Left I at the Movies


If you feel like being punched in the gut, and yet still inspired and educated, Winter Soldier is the film for you. This film of the 1971 hearings held by the Vietnam Veterans Against the War into atrocities and other war crimes being committed by the United States in Vietnam starts with discussions of beheadings and disembowelment, and goes on from there. After an hour and a half of powerful first-hand testimony about Vietnamese being pushed out of helicopters, the use of chemical weapons including CS gas and white phosphorous, the murder of wounded prisoners, disfigurement, rape, and murder for sport, you'll have had quite a look at the nature of warfare conducted by the United States of America against a third-world country where the people look different. Cross off that "people" and make that "inhabitants"; the testimony makes very clear the soldiers didn't view the Vietnamese as people.
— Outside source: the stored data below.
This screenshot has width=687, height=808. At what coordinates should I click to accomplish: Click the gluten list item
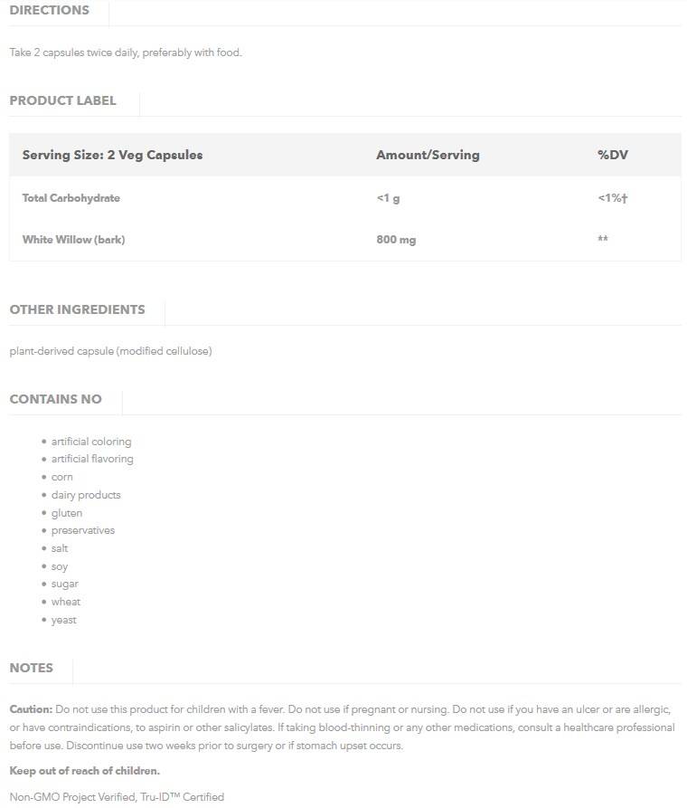[67, 513]
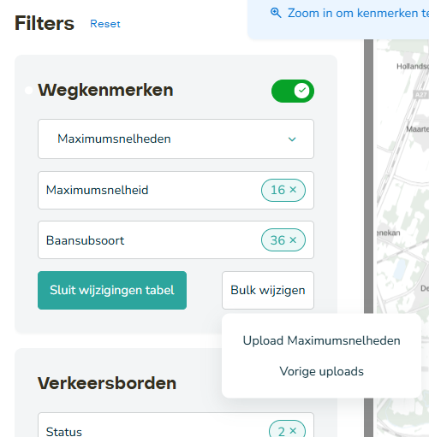
Task: Click the Verkeersborden section heading
Action: coord(107,383)
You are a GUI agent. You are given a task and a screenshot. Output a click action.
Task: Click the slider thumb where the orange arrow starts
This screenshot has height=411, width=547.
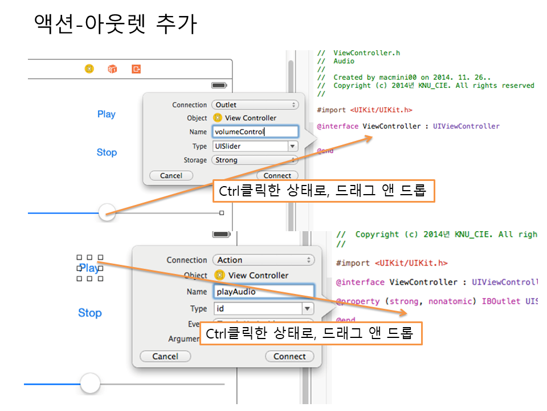(x=107, y=213)
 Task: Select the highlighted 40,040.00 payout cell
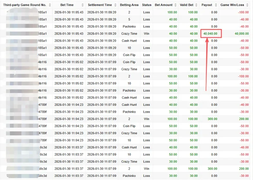pos(211,34)
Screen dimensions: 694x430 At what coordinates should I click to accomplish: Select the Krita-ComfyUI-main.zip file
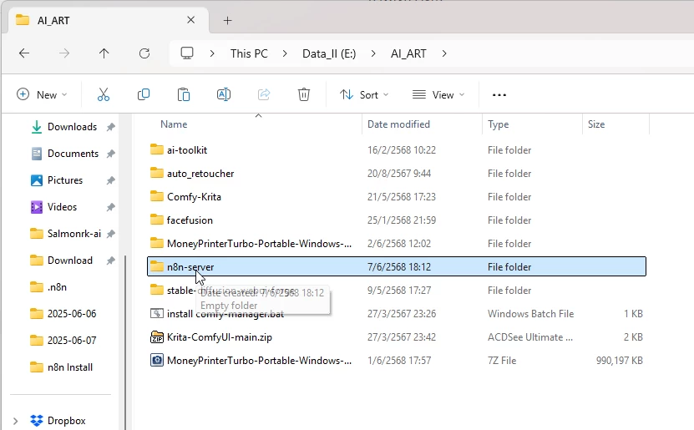(219, 337)
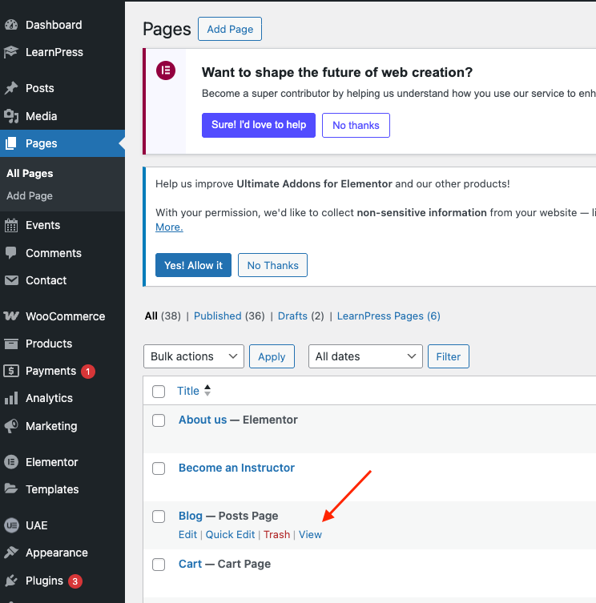The height and width of the screenshot is (603, 596).
Task: Click the Plugins plug icon
Action: pos(11,581)
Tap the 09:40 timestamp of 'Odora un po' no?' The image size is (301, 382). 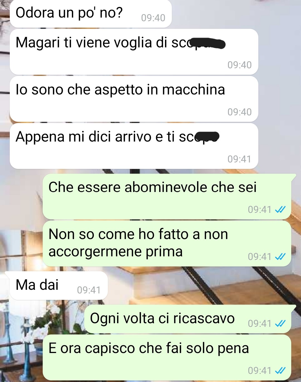(x=153, y=18)
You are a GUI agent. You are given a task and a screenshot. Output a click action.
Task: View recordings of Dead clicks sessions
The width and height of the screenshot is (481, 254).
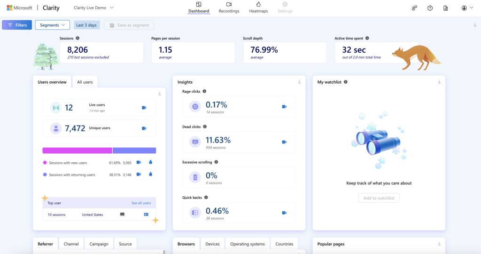pyautogui.click(x=284, y=142)
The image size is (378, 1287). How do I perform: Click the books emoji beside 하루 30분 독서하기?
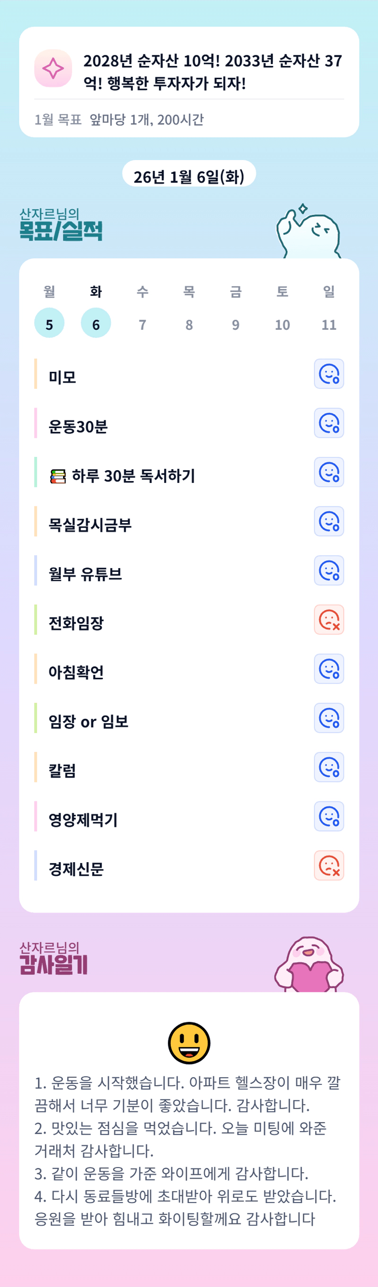(x=58, y=476)
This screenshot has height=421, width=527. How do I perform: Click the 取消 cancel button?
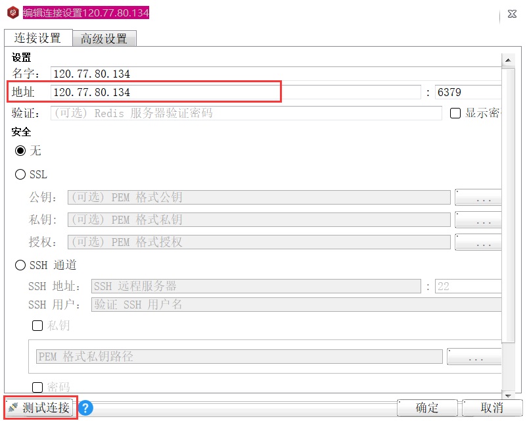click(492, 408)
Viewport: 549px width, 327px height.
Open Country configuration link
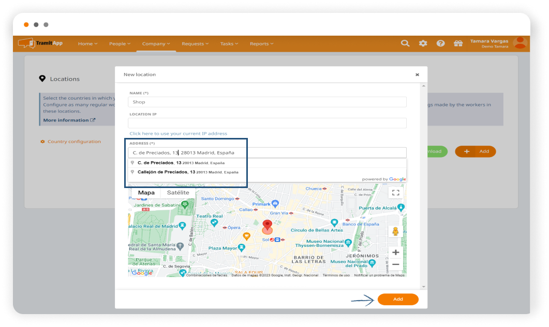pos(73,142)
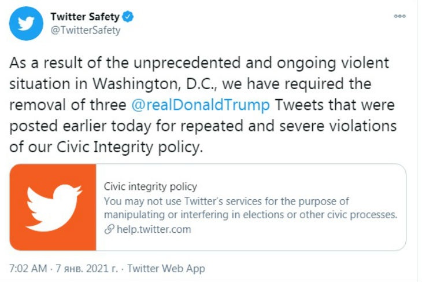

I'll leave the testimony of atrocities to the movie itself, but two more general comments by two of the participants really struck me. First this one, offering some insight into how the soldiers could accept so much wanton murder of civilians:

"Things like Hiroshima and Nagasaki showed us it was ok to kill civilians as long as it was for the good of the nation."
And a different take on the same subject, from a soldier describing his change in attitude after an attack in which five of his friends were killed:
"I would kill anyone, innocent or not, just to make sure I wasn't killed."
Winter Soldier, made in 1972, was re-released in late 2005 and is now available on Netflix (and elsewhere, I presume). It would certainly be a highly appropriate movie to be shown by any local antiwar group.